Short problem: Rewrite every line of the records below as a numbered list, leaving out blank lines and omitting the pictures.

++++ Provided data

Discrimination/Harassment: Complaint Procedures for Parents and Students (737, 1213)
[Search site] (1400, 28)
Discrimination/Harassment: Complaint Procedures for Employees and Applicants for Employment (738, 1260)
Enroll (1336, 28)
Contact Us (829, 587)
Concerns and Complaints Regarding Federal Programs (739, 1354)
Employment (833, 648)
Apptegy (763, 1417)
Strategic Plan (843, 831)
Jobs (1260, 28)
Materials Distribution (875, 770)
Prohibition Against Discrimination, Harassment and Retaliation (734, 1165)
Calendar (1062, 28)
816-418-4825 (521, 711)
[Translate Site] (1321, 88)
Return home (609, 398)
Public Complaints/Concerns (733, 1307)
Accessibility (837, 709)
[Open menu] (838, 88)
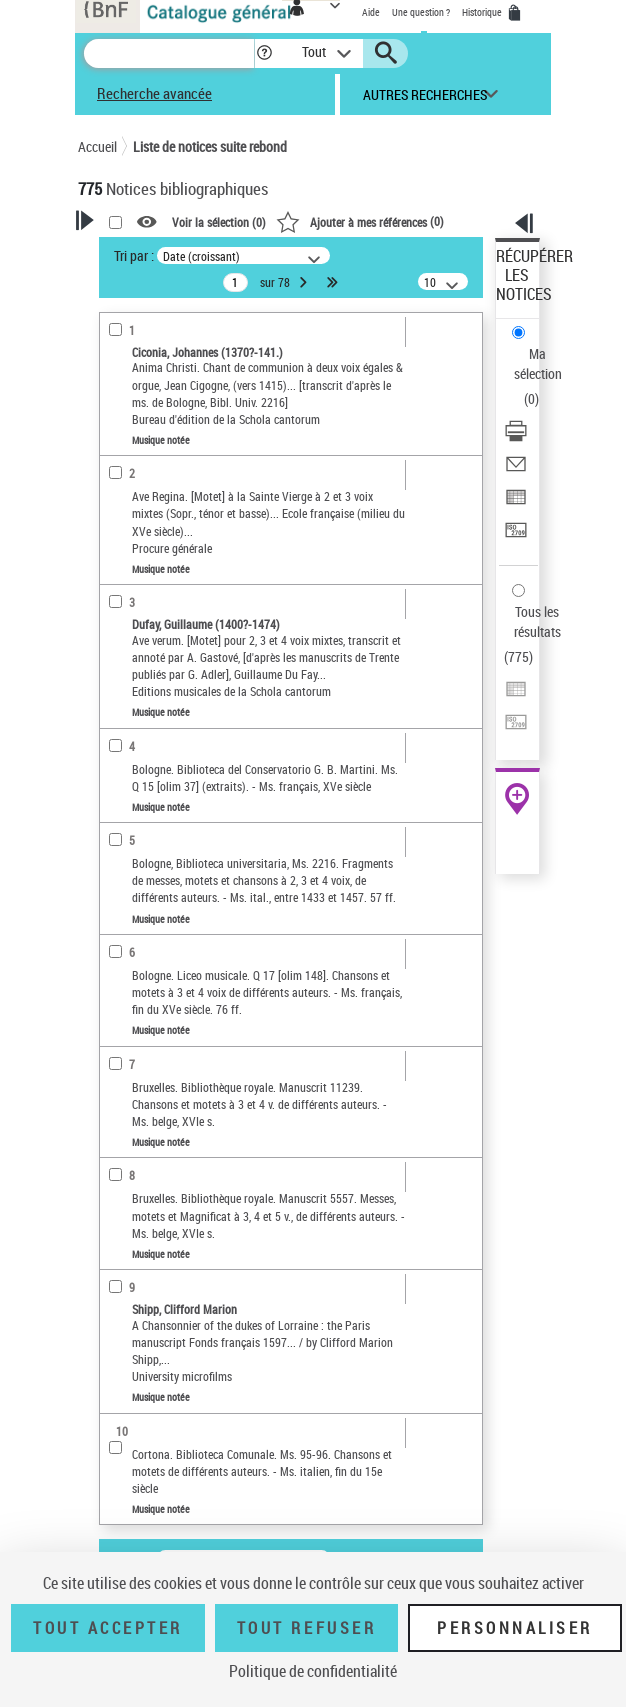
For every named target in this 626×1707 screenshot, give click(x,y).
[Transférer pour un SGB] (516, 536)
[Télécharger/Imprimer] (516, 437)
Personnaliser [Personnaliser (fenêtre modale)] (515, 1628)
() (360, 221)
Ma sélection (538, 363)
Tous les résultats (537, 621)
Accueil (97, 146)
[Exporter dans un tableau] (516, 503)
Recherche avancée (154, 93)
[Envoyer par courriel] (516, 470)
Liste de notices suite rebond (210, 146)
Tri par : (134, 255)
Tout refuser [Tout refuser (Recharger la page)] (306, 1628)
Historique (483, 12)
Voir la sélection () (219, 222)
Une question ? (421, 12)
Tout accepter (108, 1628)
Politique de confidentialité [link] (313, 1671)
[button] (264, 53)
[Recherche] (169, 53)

++++++++

Exercise answer:
1. Discrimination/Harassment: Complaint Procedures for Parents and Students (737, 1213)
2. [Search site] (1400, 28)
3. Discrimination/Harassment: Complaint Procedures for Employees and Applicants for Employment (738, 1260)
4. Enroll (1336, 28)
5. Contact Us (829, 587)
6. Concerns and Complaints Regarding Federal Programs (739, 1354)
7. Employment (833, 648)
8. Apptegy (763, 1417)
9. Strategic Plan (843, 831)
10. Jobs (1260, 28)
11. Materials Distribution (875, 770)
12. Prohibition Against Discrimination, Harassment and Retaliation (734, 1165)
13. Calendar (1062, 28)
14. 816-418-4825 (521, 711)
15. [Translate Site] (1321, 88)
16. Return home (609, 398)
17. Public Complaints/Concerns (733, 1307)
18. Accessibility (837, 709)
19. [Open menu] (838, 88)
20. For every named target in this 626×1707 screenshot, give click(x,y).
21. [Transférer pour un SGB] (516, 536)
22. [Télécharger/Imprimer] (516, 437)
23. Personnaliser [Personnaliser (fenêtre modale)] (515, 1628)
24. () (360, 221)
25. Ma sélection (538, 363)
26. Tous les résultats (537, 621)
27. Accueil (97, 146)
28. [Exporter dans un tableau] (516, 503)
29. Recherche avancée (154, 93)
30. [Envoyer par courriel] (516, 470)
31. Liste de notices suite rebond (210, 146)
32. Tri par : (134, 255)
33. Tout refuser [Tout refuser (Recharger la page)] (306, 1628)
34. Historique (483, 12)
35. Voir la sélection () (219, 222)
36. Une question ? (421, 12)
37. Tout accepter (108, 1628)
38. Politique de confidentialité [link] (313, 1671)
39. [button] (264, 53)
40. [Recherche] (169, 53)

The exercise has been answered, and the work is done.